Anayasa’nın 138’inci maddesinin dördüncü fıkrasında, yasama ve yürütme organları ile idarenin mahkeme kararlarına uymak zorunda olduğu, bu organlar ve idarenin mahkeme kararlarını hiçbir suretle değiştiremeyeceği ve bunların yerine getirilmesini geciktiremeyeceği hükme bağlanmıştır.
Ayrıca, 2577 sayılı İdari Yargılama Usulü Kanunu’nun 28’inci maddesinin birinci fıkrasında, mahkemelerin esasa ve yürütmenin durdurulmasına ilişkin kararlarının icaplarına göre idarenin gecikmeksizin işlem tesis etmeye veya eylemde bulunmaya mecbur olduğu, bu sürenin hiçbir şekilde kararın idareye tebliğinden başlayarak otuz günü geçemeyeceği hüküm altına alınmıştır.
Anılan kararın icaplarına göre Kamu İhale Kurulunca işlem tesis edilmesi gerekmektedir.

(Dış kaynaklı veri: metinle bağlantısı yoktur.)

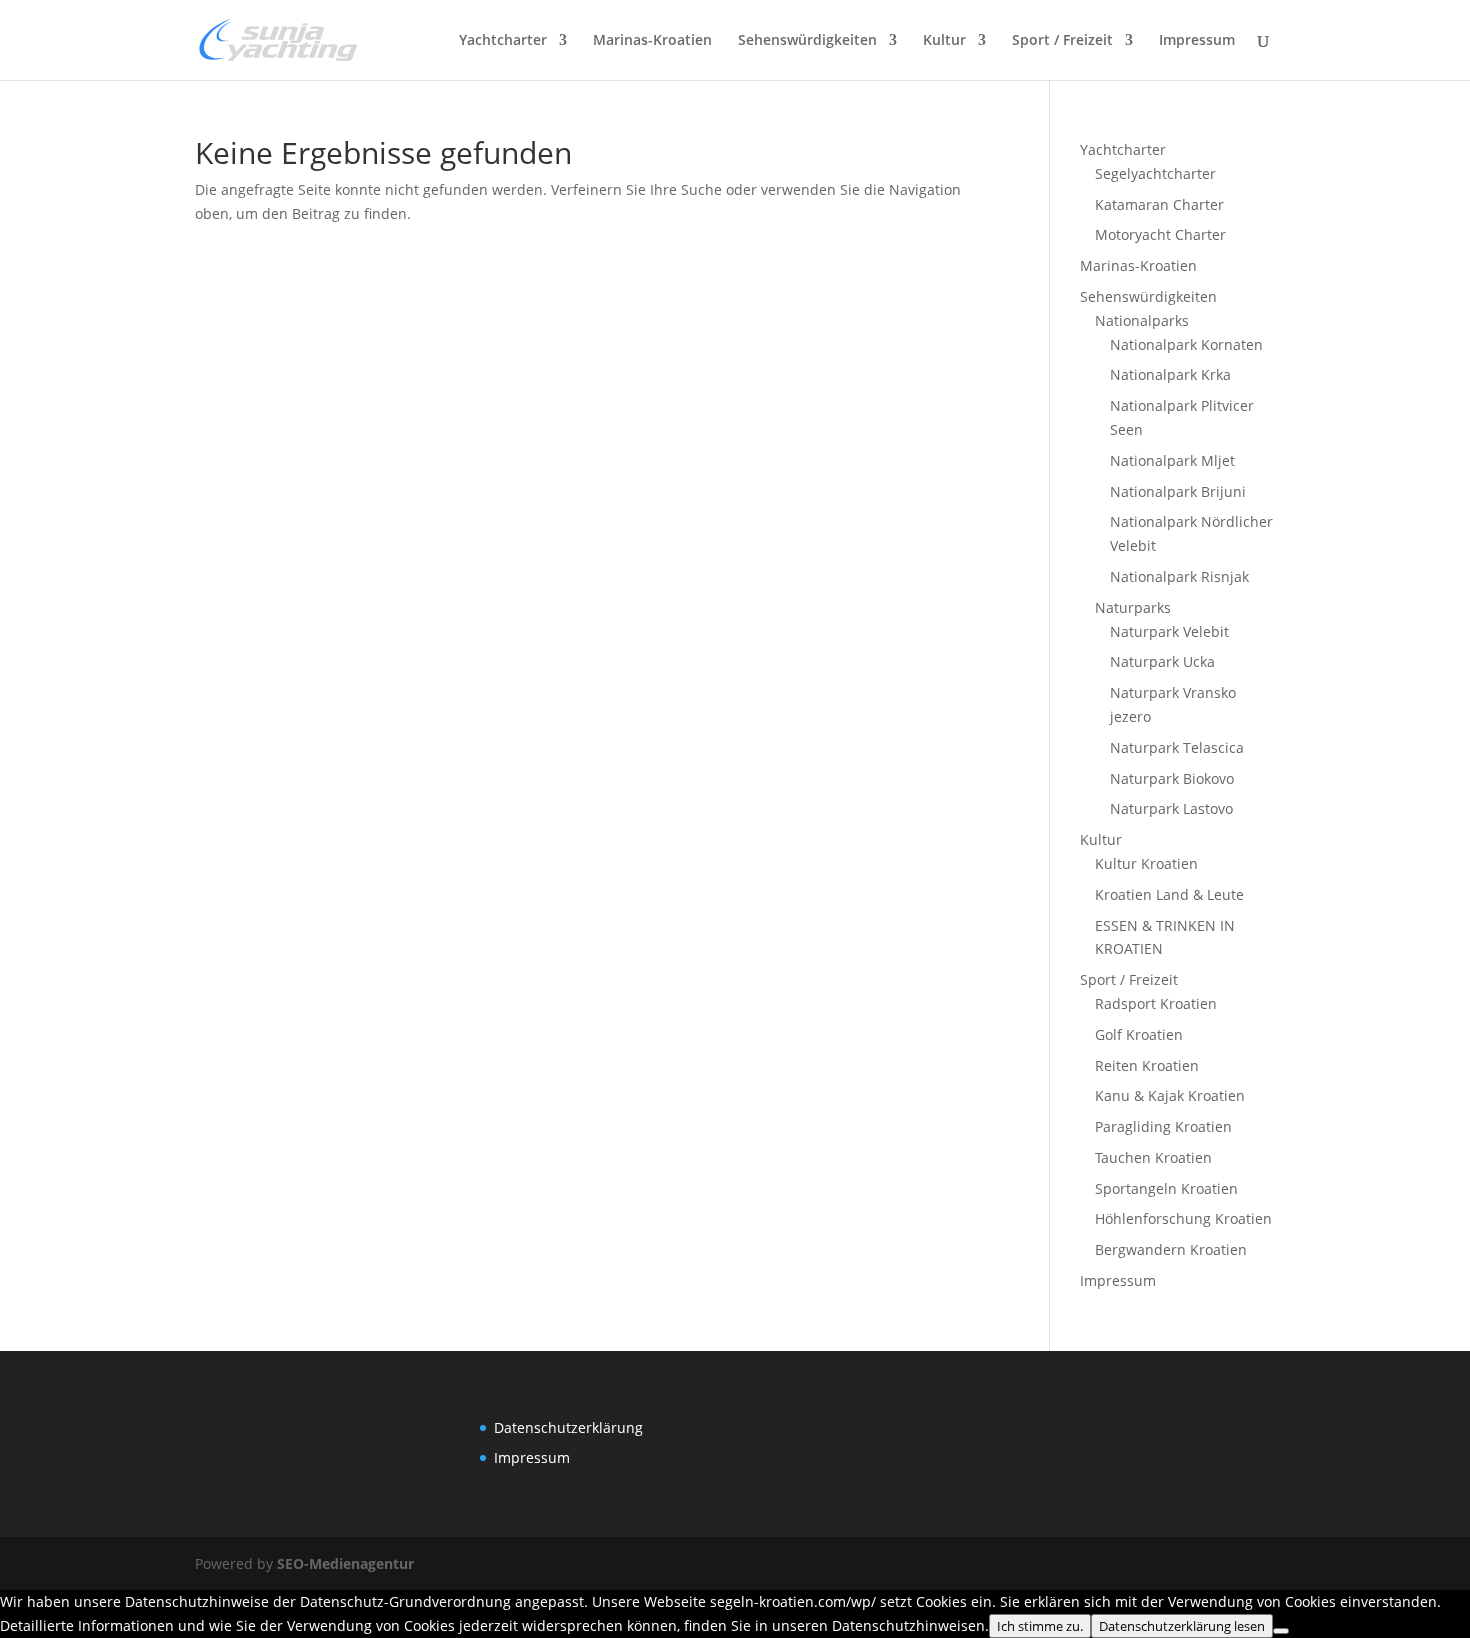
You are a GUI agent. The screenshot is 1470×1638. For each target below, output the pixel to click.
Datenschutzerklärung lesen (1182, 1626)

Açıklanan nedenlerle; 4734 sayılı Kanun’un 65’inci maddesi uyarınca bu kararın tebliğ edildiği veya tebliğ edilmiş sayıldığı tarihi izleyen 30 gün içerisinde Ankara İdare Mahkemelerinde dava yolu açık olmak üzere,
1) Kamu İhale Kurulunun 02.12.2020 tarihli ve 2020/UY.I-1965 sayılı kararının iptaline,
2- Anılan Mahkeme kararında belirtilen gerekçeler doğrultusunda, idarenin ihalenin iptali kararının iptaline,
Oybirliği ile karar verildi.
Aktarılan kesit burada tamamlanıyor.